Posted Oct 13, 2017 John Glennon at glennonsports@gmail.com and follow him on Twitter @glennonsports.



NASHVILLE, Tenn. — In the midst of a recent Titans practice, wide receivers coach Frisman Jackson wheeled toward wide receiver Corey Davis and hit him with a string of questions:

“What do you (do) on the back of a curl route? What adjustments do you make on an out route if (the defense) is playing Cover-2 or press? What's your split on that route?”

The quick pop quiz is just one example of the extensive efforts the Titans are taking to make sure the fifth overall pick in the draft – who's been sidelined since Week 2 with a hamstring injury – stays connected to the team and the weekly game-plan.

Davis won't be playing Monday night against Indianapolis, but he could return as soon as the following Sunday against Cleveland.

Whenever Davis does next suit up, the Titans want to make sure he's the same star-in-the-making kind of player that hauled in six catches for 69 yards in his NFL debut. The best way to do that – given Davis' physical limitations – is to keep his football mind as finely tuned as possible.

“As long as he's staying into it from a mental aspect of it – staying focused, staying around the building and staying around the guys – then he's not going to get lost and go astray,” Titans wide receivers coach Frisman Jackson said. “That's the big thing for him and he's been doing a really, really good job of that.”

“He's the guy we call on”

Just what are the Titans doing to make sure Davis maintains that mental focus?

Here are a couple of examples:

• Titans offensive coordinator Terry Robiskie likens Davis to a little rubber ball during the team's offensive meetings, explaining that he bounces more things off Davis than any other player in the room.

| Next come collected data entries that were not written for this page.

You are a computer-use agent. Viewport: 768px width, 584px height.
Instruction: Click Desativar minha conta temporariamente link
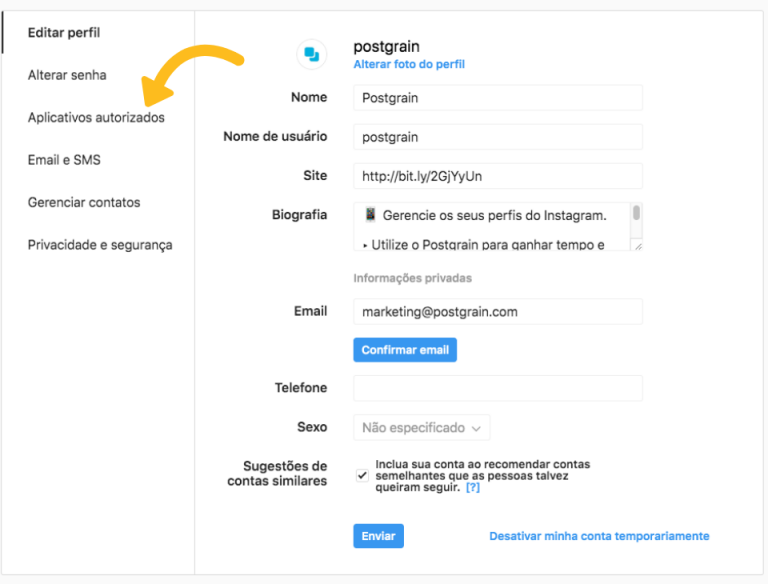click(x=599, y=536)
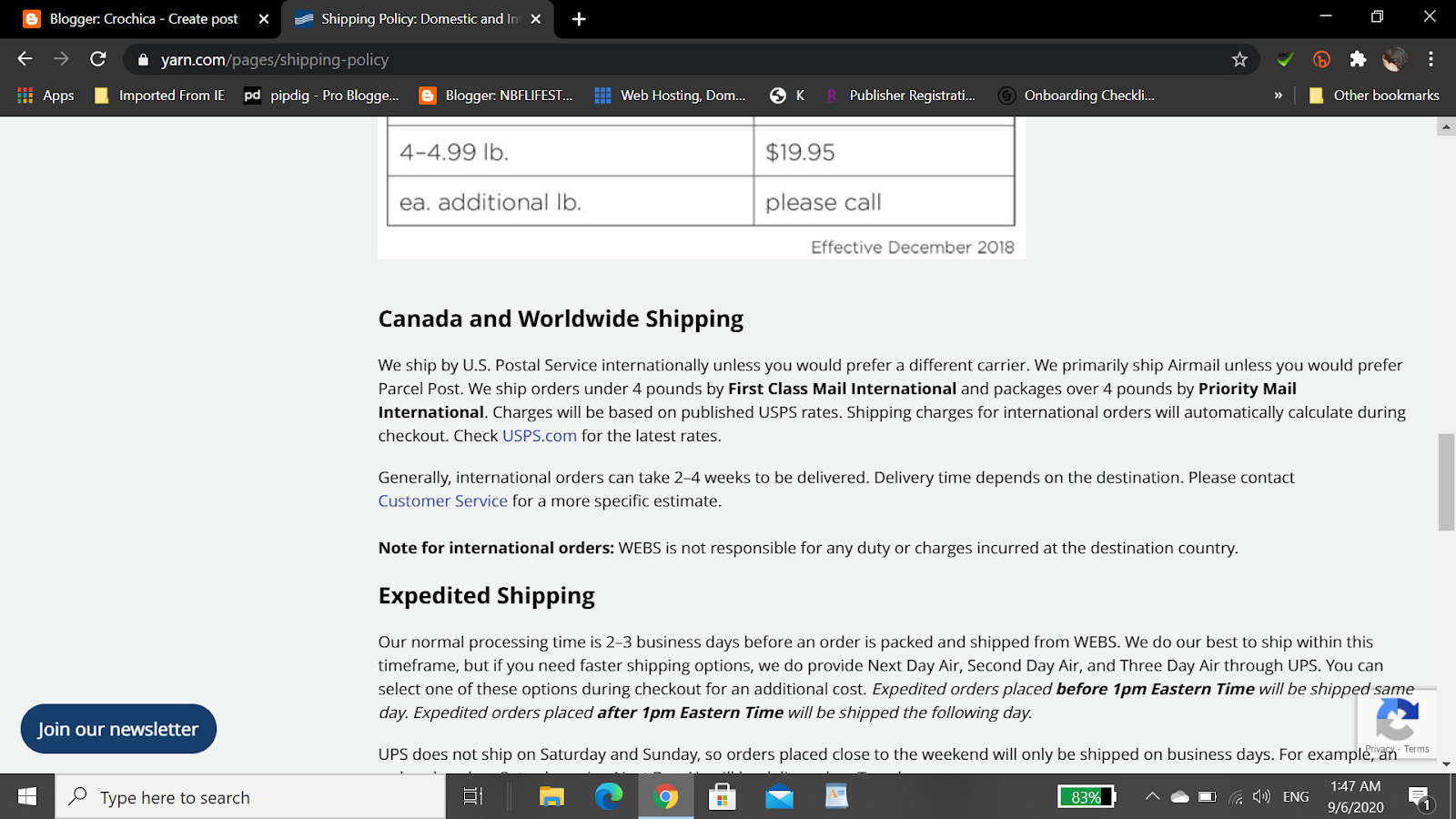Open the Chrome extensions puzzle icon
The width and height of the screenshot is (1456, 819).
point(1358,59)
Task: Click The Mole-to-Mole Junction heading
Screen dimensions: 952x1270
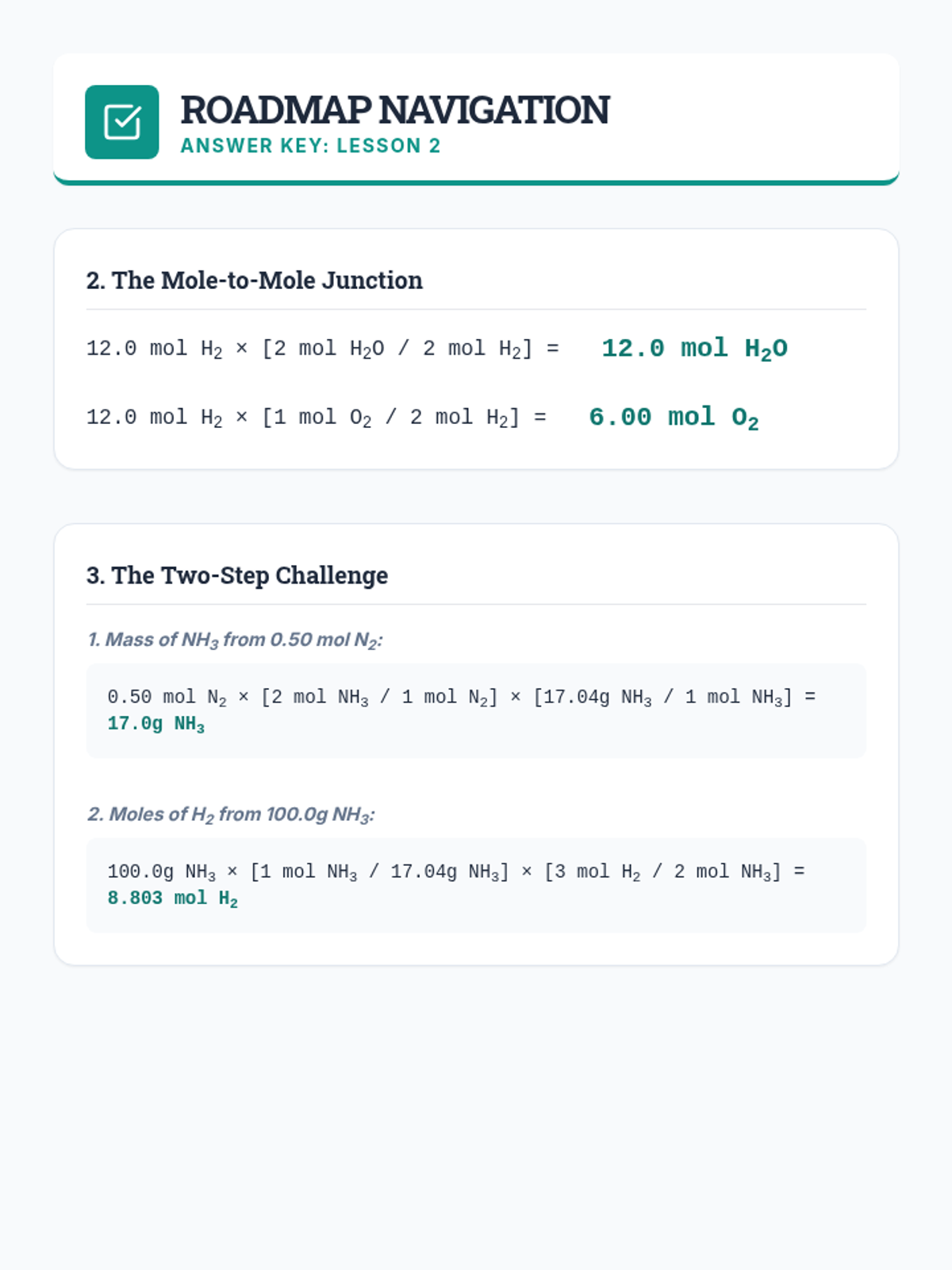Action: 254,280
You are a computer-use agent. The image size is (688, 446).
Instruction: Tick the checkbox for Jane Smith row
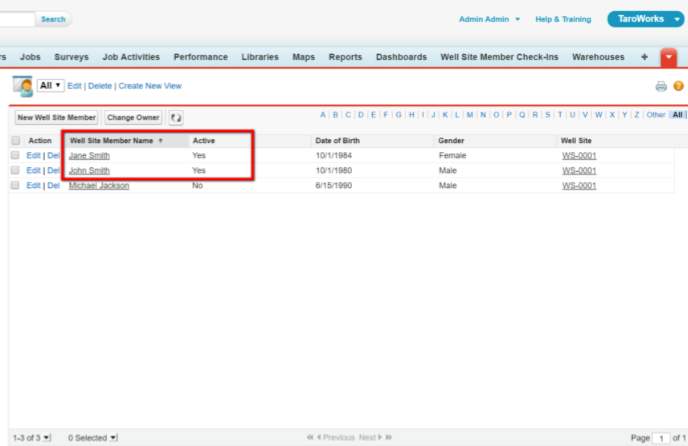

“(Davis) is the guy where we're throwing something on the wall and saying, `Corey, what is everyone doing?'” Robiskie said. “It's not just, `Corey, what are you doing? What's your job?' It may be that we're installing something in the running game, but we'll still turn around and say, `Corey, what have you got in this?' Or, `Corey, what's that guy got to do here?' He's the guy we call on and the guy we question.”

Robiskie said Davis usually sits at a desk one seat behind and to the right of quarterback Matt Cassel during meetings, watching how Cassel takes notes and soaks in the game-plan. That knowledge comes in especially handy whenever Robiskie surprises him with even more questions.

“The head coach might say something at a team meeting or maybe the running backs coach installs something,” Robiskie said. “So I might go back to (Davis) 10 minutes later and say, `Hey, I wasn't paying attention. What did the coach say on this?' I know (the answer), but it's just a way of getting to (Davis). Did he make sure to write things down?”

• Jackson, who's in his first year as the team's wide receivers coach, hands Davis a practice script each day before the Titans take the field. That allows Davis to take so-called “mental reps,” familiarizing himself with his role even if he can't fully participate.

“He's going through the plays mentally, so then I'll go back to him and ask, `Hey, what do you have on this play? What's this play? What do you have to do here?'” Jackson said. “So I'm constantly quizzing and grilling him. That way when he gets back out here, mentally he's ready to go. He hasn't lost any ground.”

Jackson often follows up with a post-practice quiz while Davis works on his catching at the JUGS machine.

“When he's doing extra work and making sure his hands are fine-tuned, I'm grilling him then,” Jackson said. “I'm asking him questions from the script again, this time while he's doing something else. I want to see where his mind is.”

• Even the veteran receivers get in on the fun with Davis, as teammates like Eric Weems and Harry Douglas aren't about to let the talented Titans' rookie slide just because he's not active.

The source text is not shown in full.